[Start]

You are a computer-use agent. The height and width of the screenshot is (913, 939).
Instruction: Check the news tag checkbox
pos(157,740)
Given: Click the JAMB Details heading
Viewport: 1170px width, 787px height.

[End]
[Start]

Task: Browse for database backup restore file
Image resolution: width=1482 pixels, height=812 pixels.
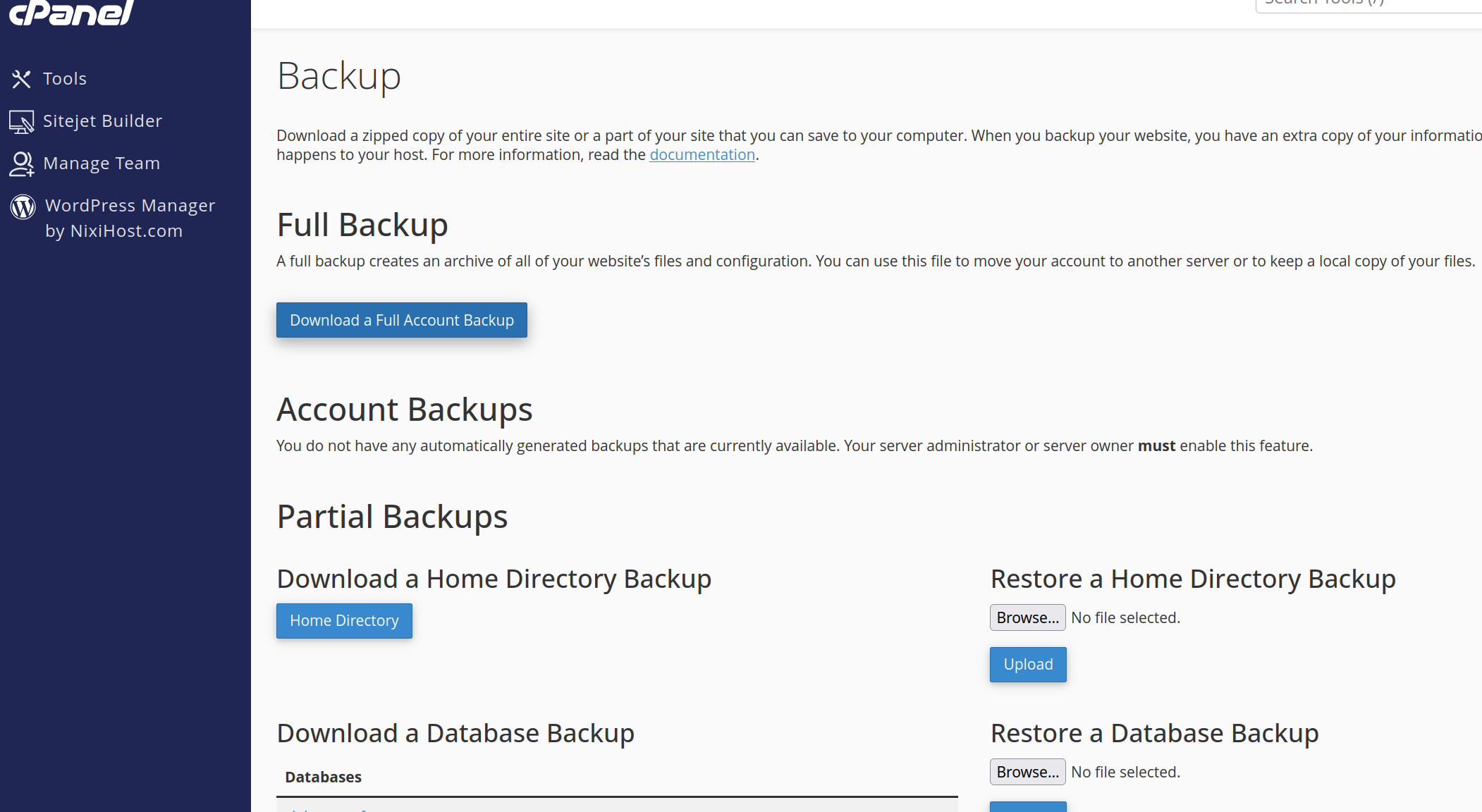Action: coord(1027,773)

[End]

*Task instructions*: Write out the data from the line containing "Given: Click the JAMB Details heading" through the line containing "Viewport: 1170px width, 787px height.", copying each line exactly.

*Task response*:
Given: Click the JAMB Details heading
Viewport: 1170px width, 787px height.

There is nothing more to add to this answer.